### ABOUT THIS TASK
An exact copy of every entry is required, minus the pictures.

### EXERCISE DATA

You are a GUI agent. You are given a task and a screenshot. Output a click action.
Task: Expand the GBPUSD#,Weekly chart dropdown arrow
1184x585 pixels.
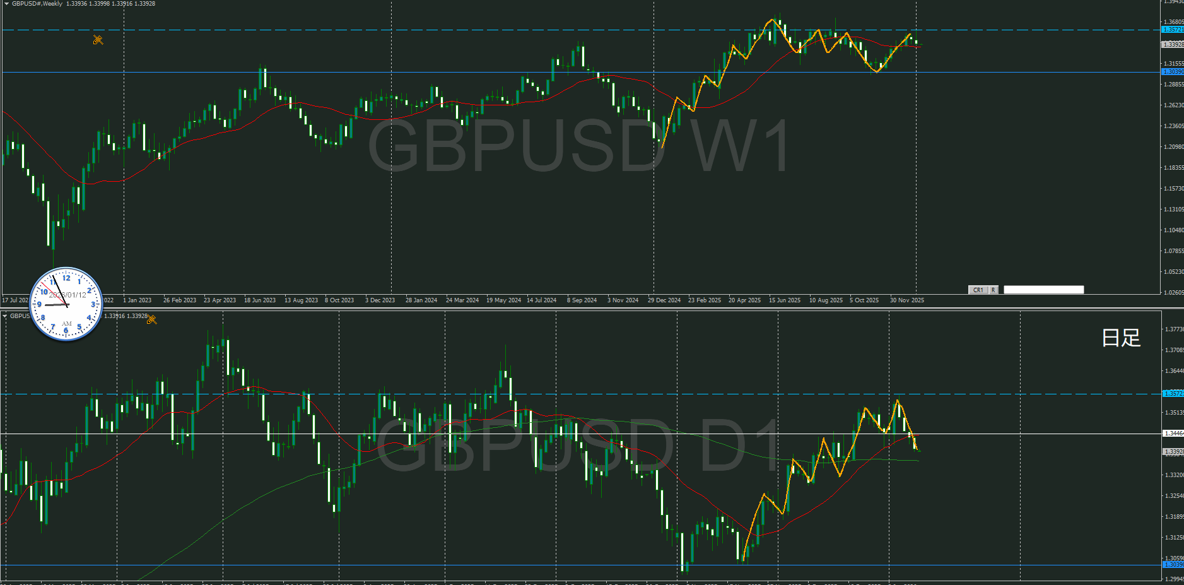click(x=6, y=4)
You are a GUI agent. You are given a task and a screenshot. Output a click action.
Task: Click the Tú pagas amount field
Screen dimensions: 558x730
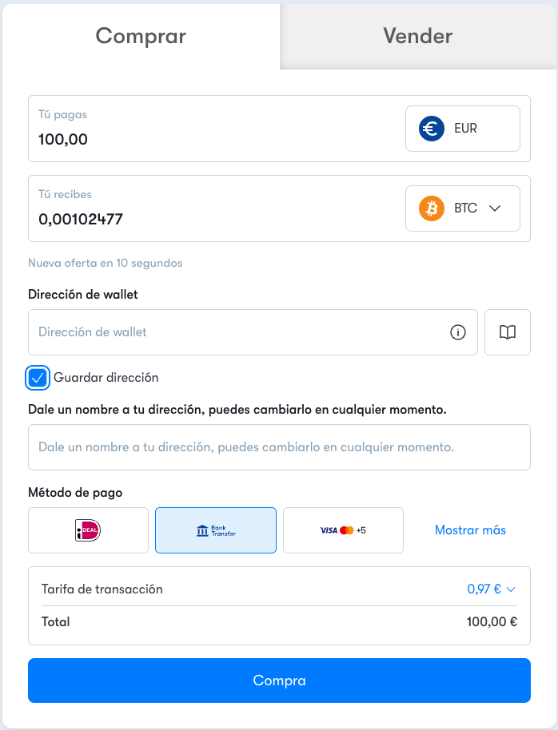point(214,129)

### EXPECTED ANSWER
You are a GUI agent. You are given a task and a screenshot. Output a click action.
Task: Expand the GBPUSD#,Weekly chart dropdown arrow
1184x585 pixels.
click(x=6, y=4)
You are a GUI agent. You are given a task and a screenshot. Output a click action.
Task: Click the Tú pagas amount field
Screen dimensions: 558x730
point(214,129)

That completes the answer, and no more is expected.